TASK TO COMPLETE — Give back the listing below word for word, leaving out the pictures.

MATERIAL FOR THE TASK —
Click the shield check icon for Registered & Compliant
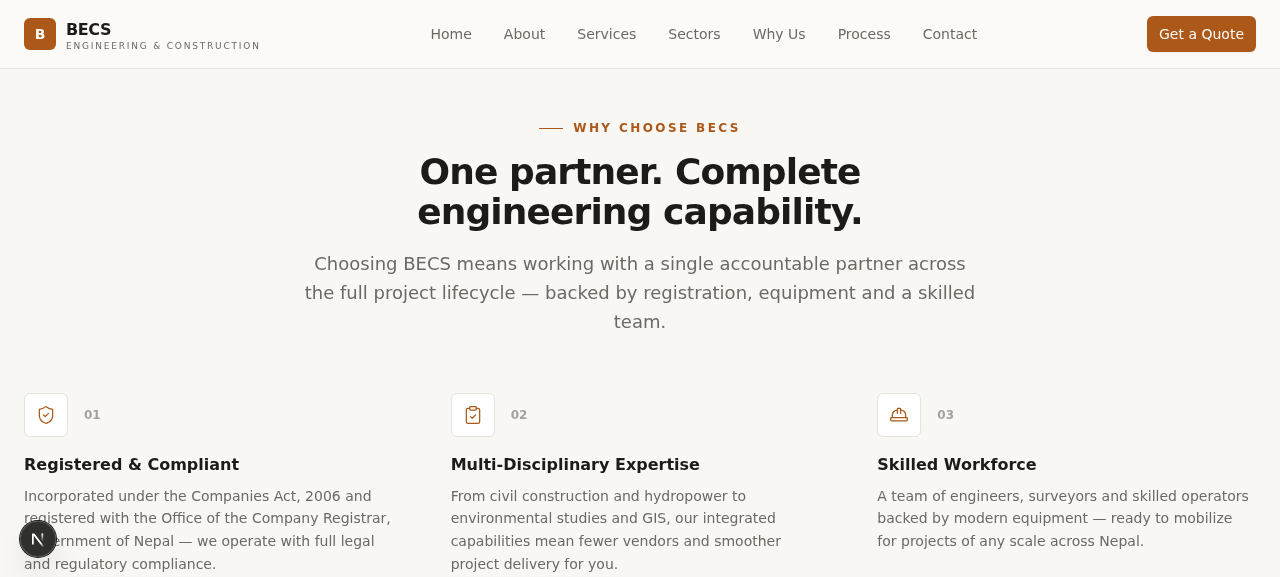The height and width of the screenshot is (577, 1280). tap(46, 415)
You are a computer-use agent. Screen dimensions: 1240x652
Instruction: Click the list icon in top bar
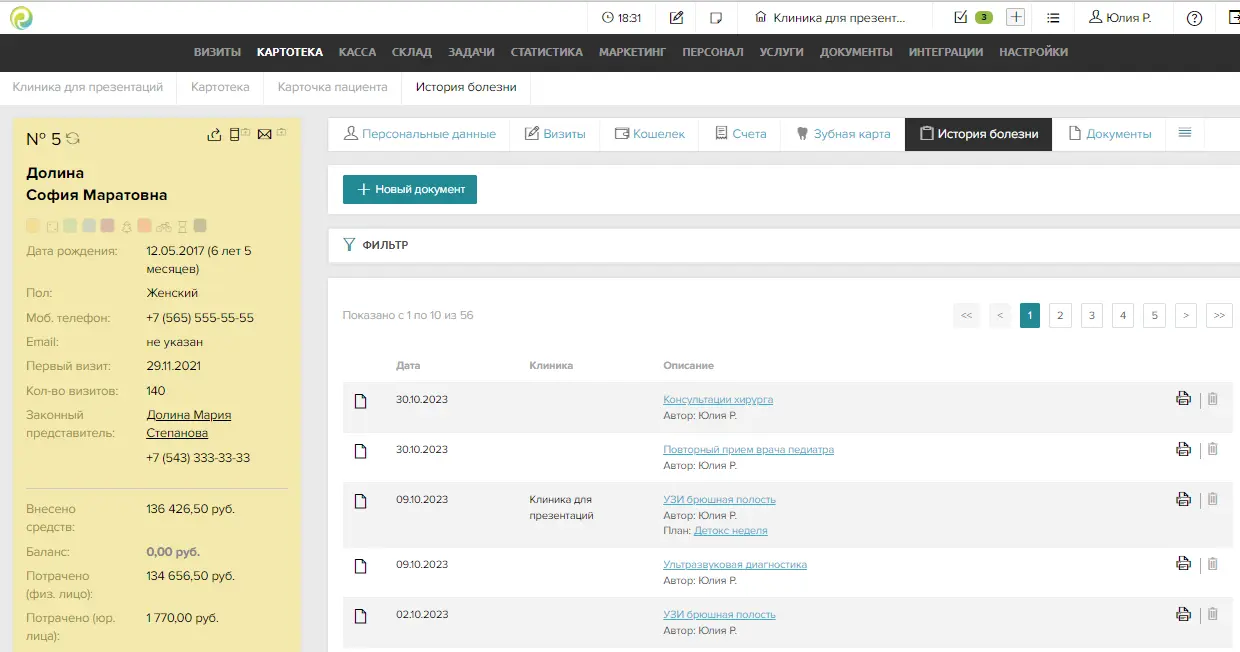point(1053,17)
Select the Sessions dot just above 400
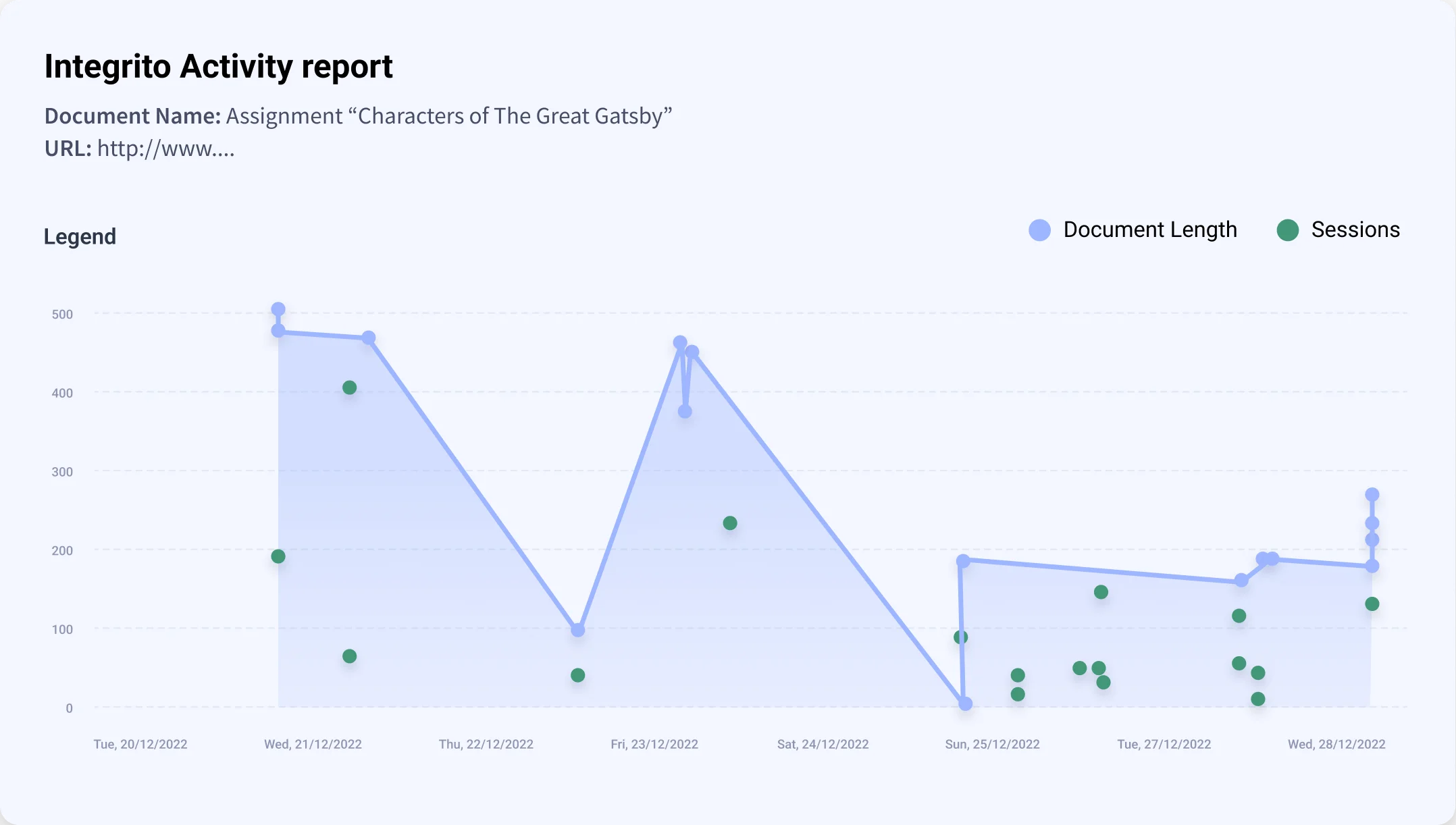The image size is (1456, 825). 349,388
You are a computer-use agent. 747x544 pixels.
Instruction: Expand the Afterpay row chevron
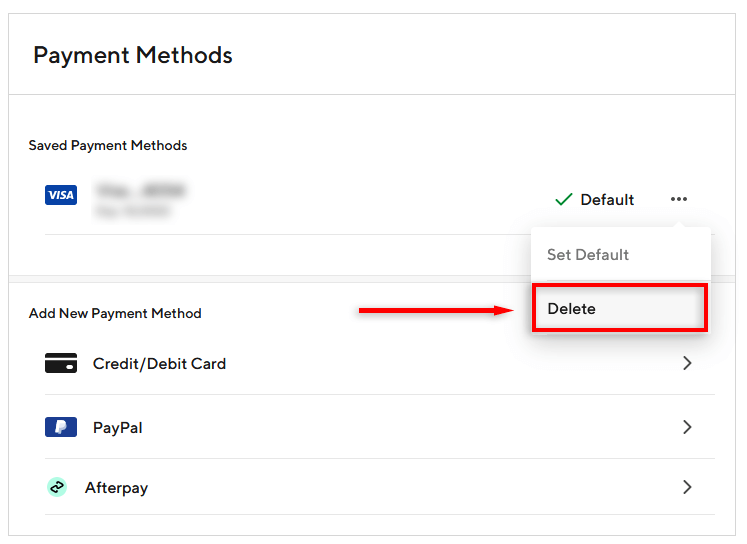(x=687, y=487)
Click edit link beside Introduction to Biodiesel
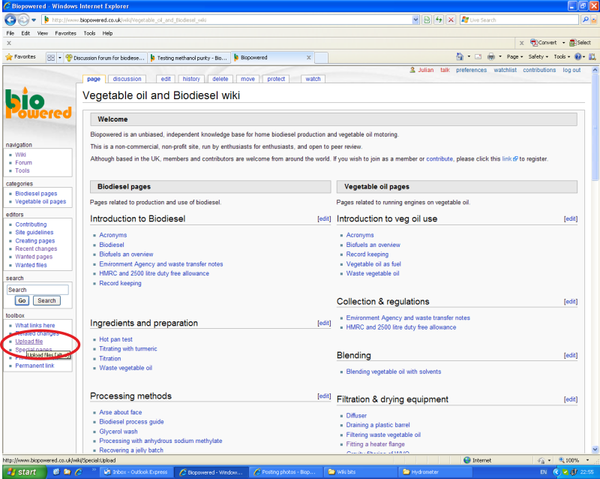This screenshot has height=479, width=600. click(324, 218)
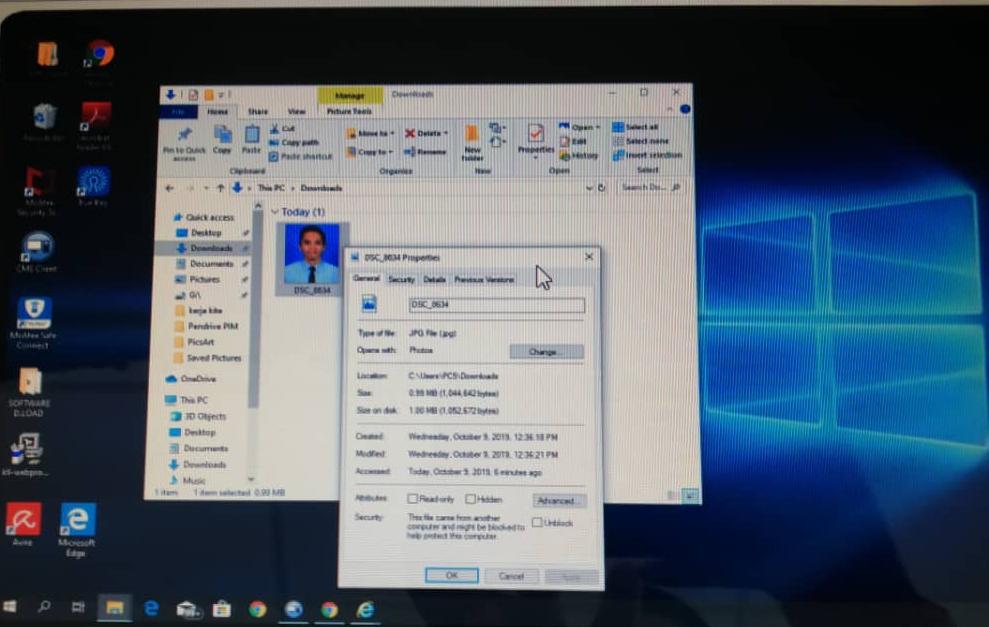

THE REPLY —
Click the shield check icon for Registered & Compliant
The height and width of the screenshot is (577, 1280). tap(46, 415)
You are a computer-use agent. Screen dimensions: 1240x652
Instruction: Click the list icon in top bar
point(1053,17)
Select the Sessions dot just above 400
The image size is (1456, 825). 349,388
You are a computer-use agent. 747x544 pixels.
Instruction: Expand the Afterpay row chevron
(x=687, y=487)
Click edit link beside Introduction to Biodiesel
This screenshot has height=479, width=600. click(324, 218)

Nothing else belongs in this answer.